Very sad news. Nick fixed me up with a spare wheel for my van in September. I saw him on Thursday last when I called in to pick up my van.
Shocked...


----------



## bigfoot (May 16, 2005)

So young so tragic. I was discussing with him a new van at the October show and he rang me a few weeks later to update me,a very nice helpful person. Sincere condolences to his family and friends.


----------



## skydiver (Jan 12, 2010)

always the decent people get the raw deal in life,so sorry especially for his family, friends and customers to hear someone so genuine,has died so young.


----------



## Jagman (Feb 16, 2008)

Very sorry indeed to hear this tragic news, my thoughts are with the family. 

I use Spinney a lot and just enjoy looking round the vans even if I'm not after advice or something vital from the shop. Very nice people and young Nick was one of the best. So sorry.

Jagman


----------



## summers (Aug 7, 2008)

Tragic news. A really helpful young man who was a credit to the Company. 

My sincere condolences to his family and all at Spinney.

Peter


----------



## erneboy (Feb 8, 2007)

I am really shocked to hear that. Nick was a very pleasant and helpful chap. Condolences to all at Spinney, Alan.


----------



## teemyob (Nov 22, 2005)

*Nick*

Hello,

To outlive my Children would be mine and I am sure most parents hardest thing to cope with. I know there are a few on here have suffered such a loss.

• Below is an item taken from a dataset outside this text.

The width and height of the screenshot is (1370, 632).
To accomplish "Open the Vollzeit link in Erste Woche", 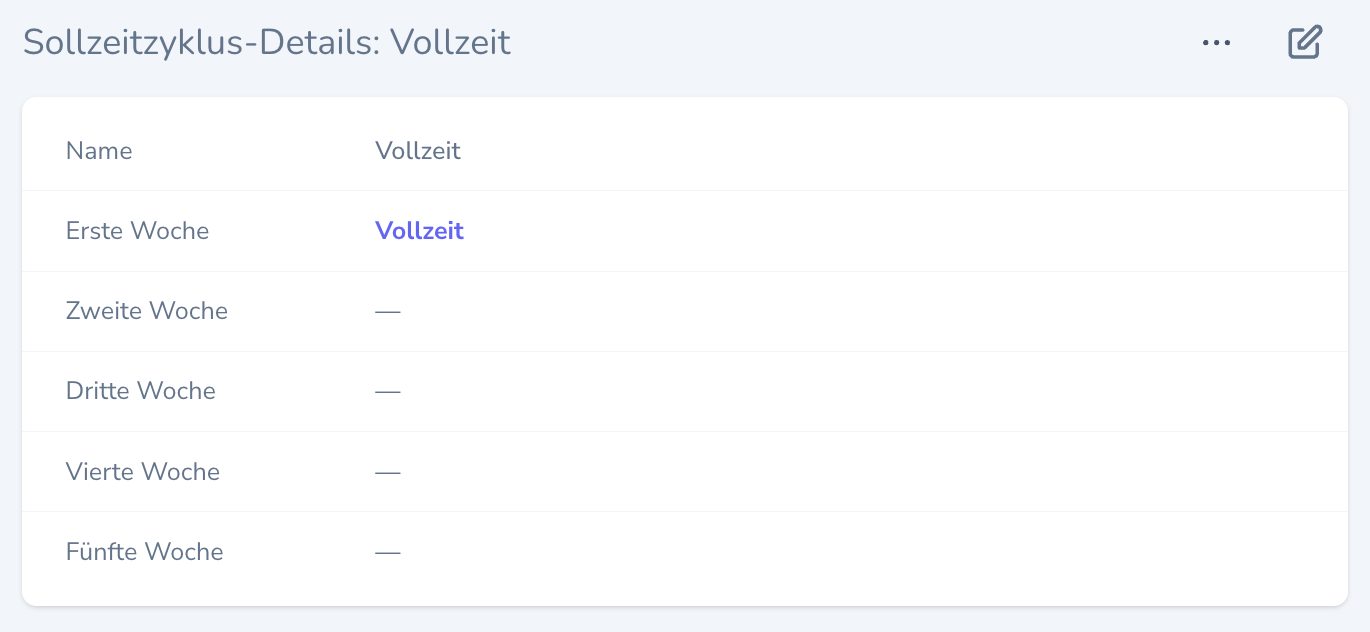I will coord(419,231).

My sincere condolences to his family and all at Spinney.

TM


----------



## CaGreg (Mar 28, 2007)

My heartfelt condolonces to all the family concerned. Lord love them as they face into dealing with such a loss. 

Ca and Greg


----------



## Zozzer (Aug 13, 2006)

Message deleted.


----------



## 118959 (Dec 24, 2008)

Visited their dealership once.Seemed nice people.Very very sorry to hear of the death of such a young man.


----------



## pepandspice (May 1, 2005)

Hi,

We visit Spinney quite often. We have spoken with Ben on many occasions and he has always been very helpful and knowledgeable.

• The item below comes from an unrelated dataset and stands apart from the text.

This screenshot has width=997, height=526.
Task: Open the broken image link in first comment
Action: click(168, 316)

Our thoughts are with Ben, his family and all at Spinney at this very sad time.

Pepandspice.


----------



## paulmold (Apr 2, 2009)

Zozzer said:


> What a shock this sad news is. Ben was the person who sold us our motorhome, but that wasn't the end of the matter as far as Ben was concerned. Everytime we called in at Spinneys, whether it be to pick up accessories, have brew in the cafe or a nosey at what vans where on site, If Ben saw us he would come over and ask how we were or had we been anywhere recently.
> 
> Not only was he thoroughly professional in his work, he was a thoroughly likeable chap.
> 
> ...


It is Nick Jnr. that has died not Ben. A notice has been placed on the Spinney website to say that Spinney will be closed on February 19th for the funeral. There are details of where the funeral is to be held and anyone who knew Nick is welcome to attend. May I add my own condolences. I never met Nick but he sorted out a warranty claim for me as if nothing was too much trouble.


----------



## Zozzer (Aug 13, 2006)

paulmold said:


> It is Nick Jnr. that has died not Ben. A notice has been placed on the Spinney website to say that Spinney will be closed on February 19th for the funeral. There are details of where the funeral is to be held and anyone who knew Nick is welcome to attend. May I add my own condolences. I never met Nick but he sorted out a warranty claim for me as if nothing was too much trouble.


Thanks Paulmold, I am really sorry for making such a terrible mistake, I offer no excuses, as it should not have happened, and hopefully I can be forgiven in the fullness of time.

I have now removed that message.


----------